In his many short articles, opinions and comic illustrations, Sir Boyo has consistently linked the country’s socio-economic challenges to mismanagement of foreign exchange earnings and inconsistencies in fiscal and monetary policies. He criticized several policies including; the CBN’s position on the monetary policy rate (MPR) above 12%, Nigeria’s borrowing and debt profile, presidential import waivers and arguments over the administration of fuel subsidies . He stuck to his ideas that the correct valuation of the naira, under a transparent exchange rate regime, would lift many Nigerians out of poverty. Sir Boyo died in November 2019.
Since 2019, the parallel market exchange rate has fallen by 61%, inflation has increased by 39.5%, and foreign exchange reserves fluctuated around $40 billion. Similarly, the stock of external and domestic debt increased by 38.6% and 34.8% respectively (from 2019 to March 2022): the devaluation of the exchange rate means that the stock of external debt in local currency increased. Boyo wondered why a country that is accumulating foreign currency revenue from oil price appreciation at near zero interest in its surplus crude account would engage in debt financing at interest rates of high interest. A recent article by The Economist reiterated Boyo’s thoughts: “Nigeria, paradoxically, could find itself in a more difficult situation as oil prices rise. Although it exports the product, it also burns money on fuel subsidies, which rise with the price of oil. It issued a $1.25 billion seven-year bond in March, but at a high interest rate of 8.4%.”
Sir Boyo was a singular and constant defender of the naira. He ended most of his articles with the phrase “Save the naira, save the Nigerians”. This was an unbeatable record of defending the naira for almost two decades. Unfortunately, no one has taken up the torch since his disappearance. Foreign exchange management today is in desperate need of a shrewd solution: the CBN would not admit that it is lost in the maze after attempting several interventions to shore up reserves and increase the flow of currency into the market. Despite the recent spike in crude and energy prices, the shortage of foreign exchange is stifling international transactions. Recently, many commercial banks announced a restriction of international transactions on naira cards to $20 (from $100) per month. For Boyo, unless the CBN ceases payments, in naira, to statutory beneficiaries, the economy will be haunted by the cycle of excess liquidity and devaluation pressures on the naira exchange rate despite rising oil revenues .

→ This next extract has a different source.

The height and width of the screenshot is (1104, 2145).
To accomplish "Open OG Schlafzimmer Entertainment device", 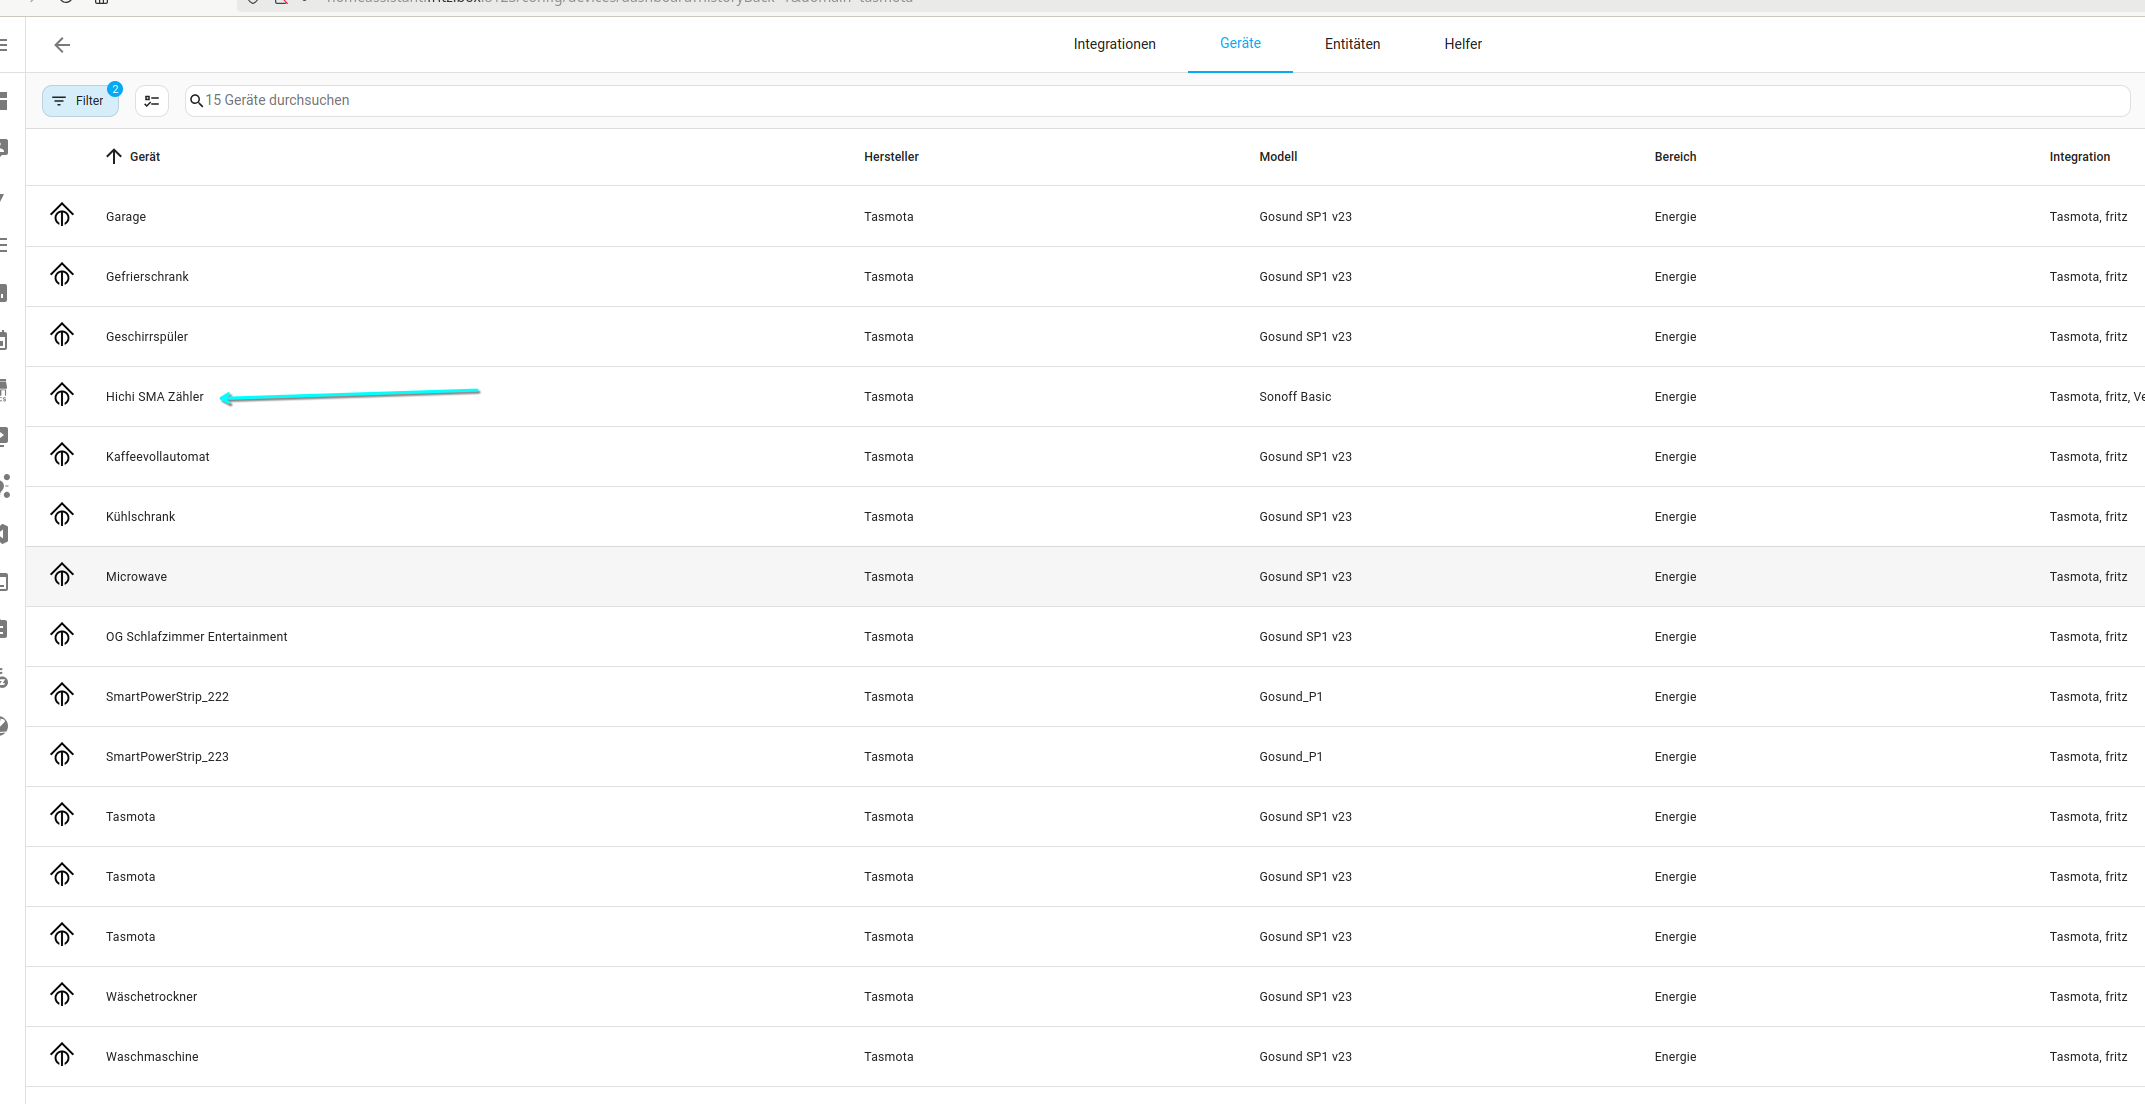I will pos(196,637).
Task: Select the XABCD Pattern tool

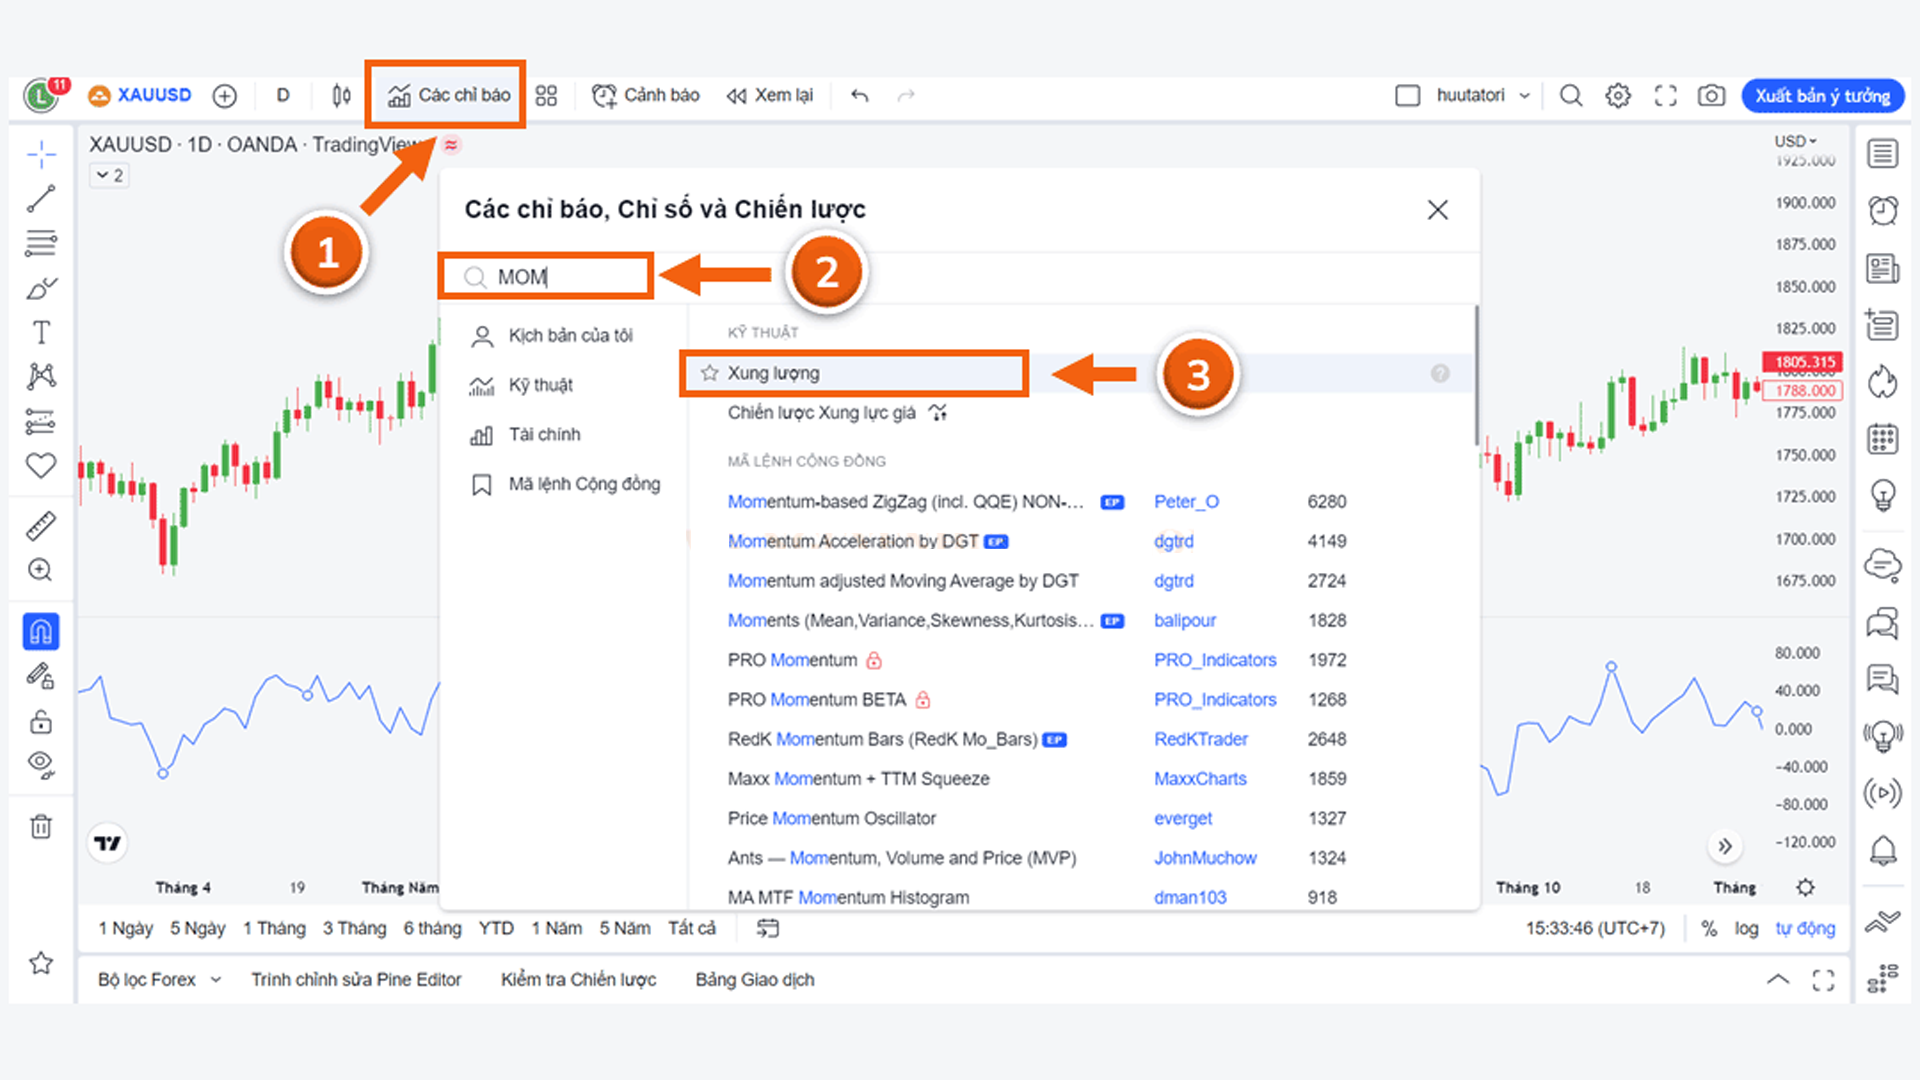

We need to open discussions on the future of the naira: do we want a weak currency to support export trade or a strong currency that transfers purchasing power to citizens? Do we want to fix or float the exchange rate? What are the far-reaching welfare implications of either option?
When we plan poverty eradication strategies, we need to include discussions about the value of local currency and the role it plays. It is through currency devaluation that the government can confiscate people’s income. By devaluation, not by tax, devaluation! We have to worry about the stability of the local currency.